- Material to process
>>>

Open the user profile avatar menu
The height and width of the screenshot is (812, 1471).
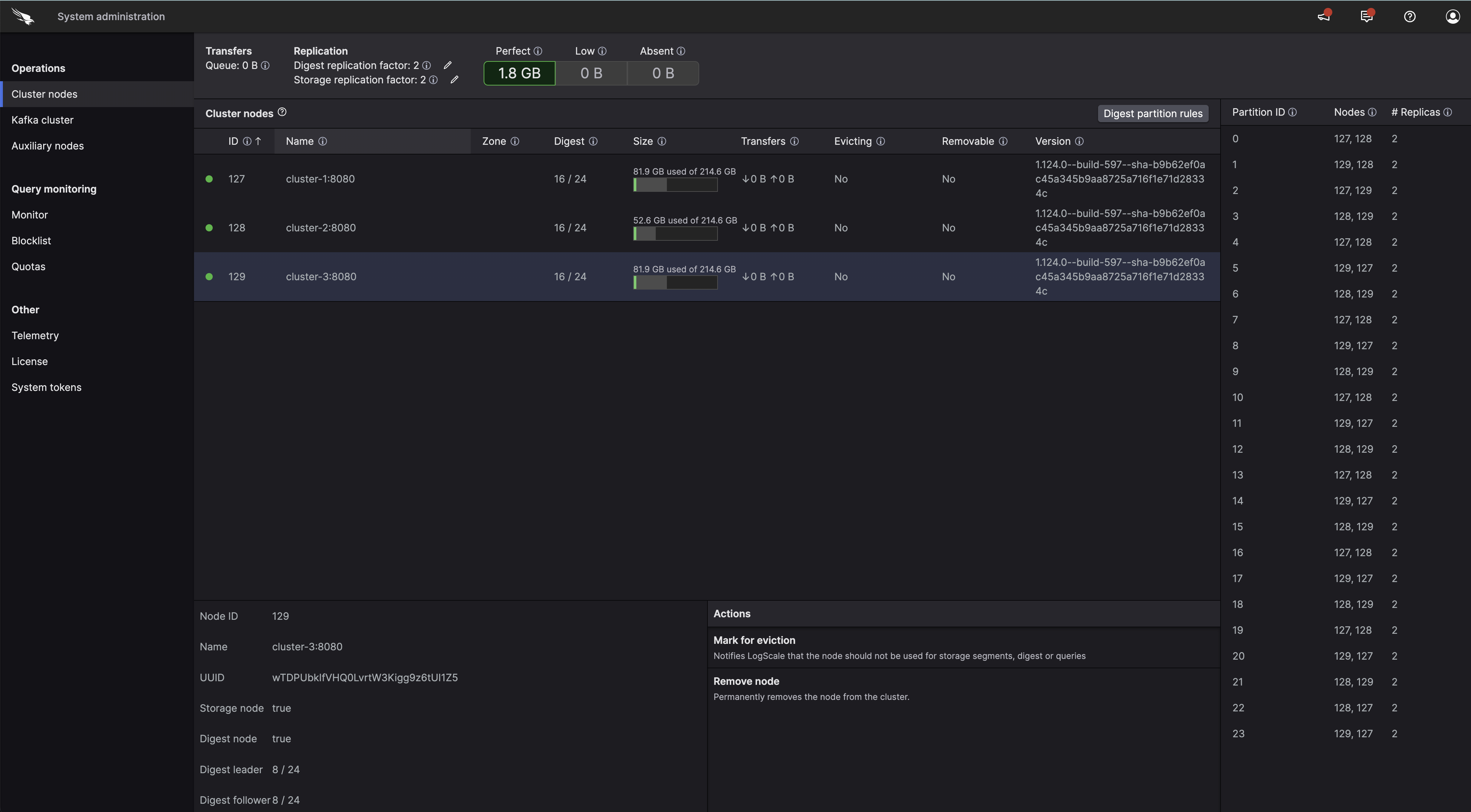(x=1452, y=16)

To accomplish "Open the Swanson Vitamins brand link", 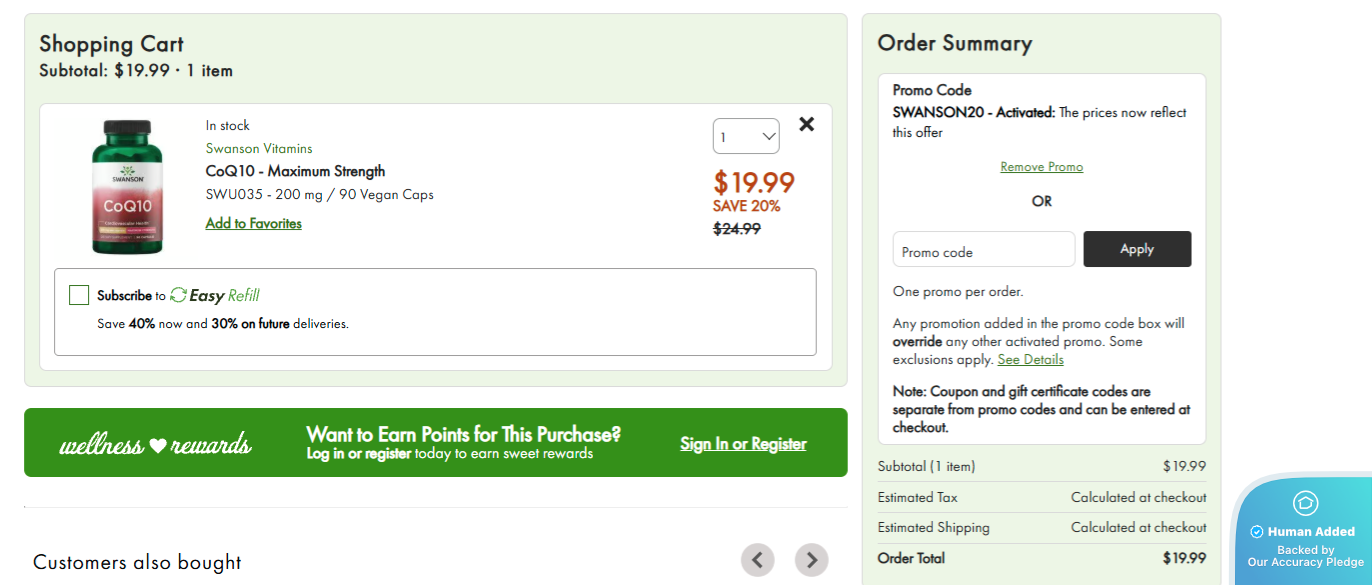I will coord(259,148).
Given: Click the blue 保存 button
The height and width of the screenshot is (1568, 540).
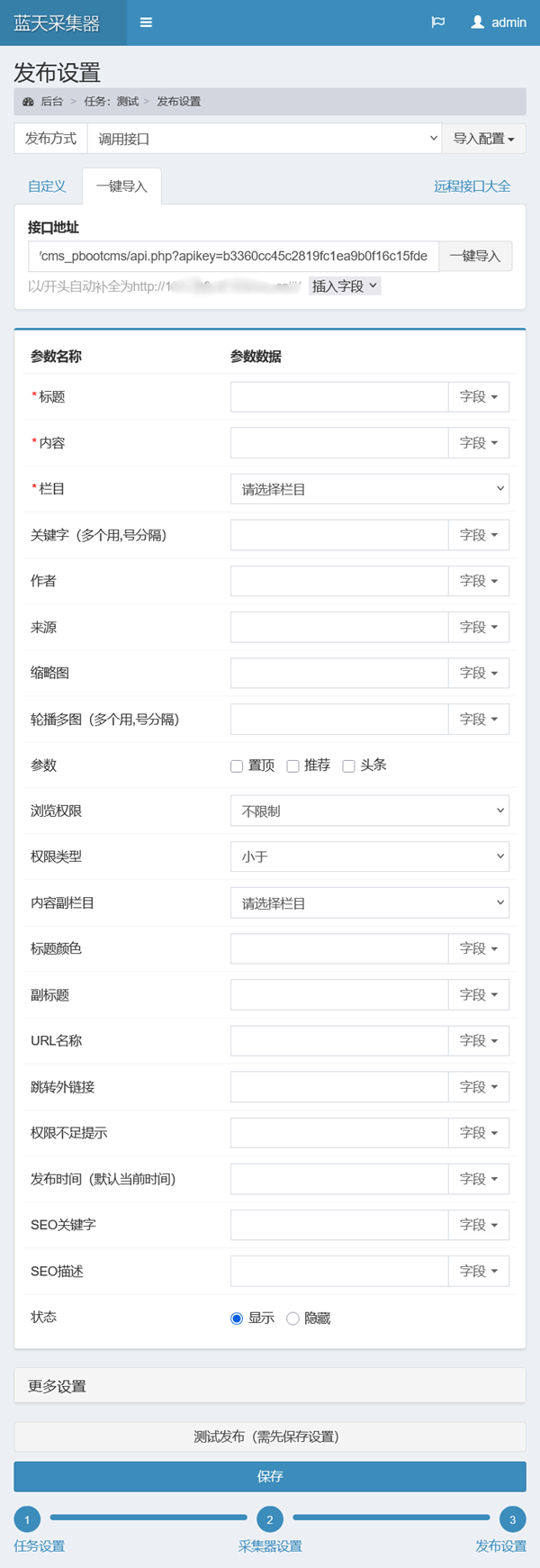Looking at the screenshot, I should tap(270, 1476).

<<<

- Requirement
Copy the records word for word, starting at the line that contains "Given: Click the blue 保存 button" and continuing through the end of the records. Leave the pictures out of your copy.

- Response for this exercise
Given: Click the blue 保存 button
The height and width of the screenshot is (1568, 540).
Looking at the screenshot, I should tap(270, 1476).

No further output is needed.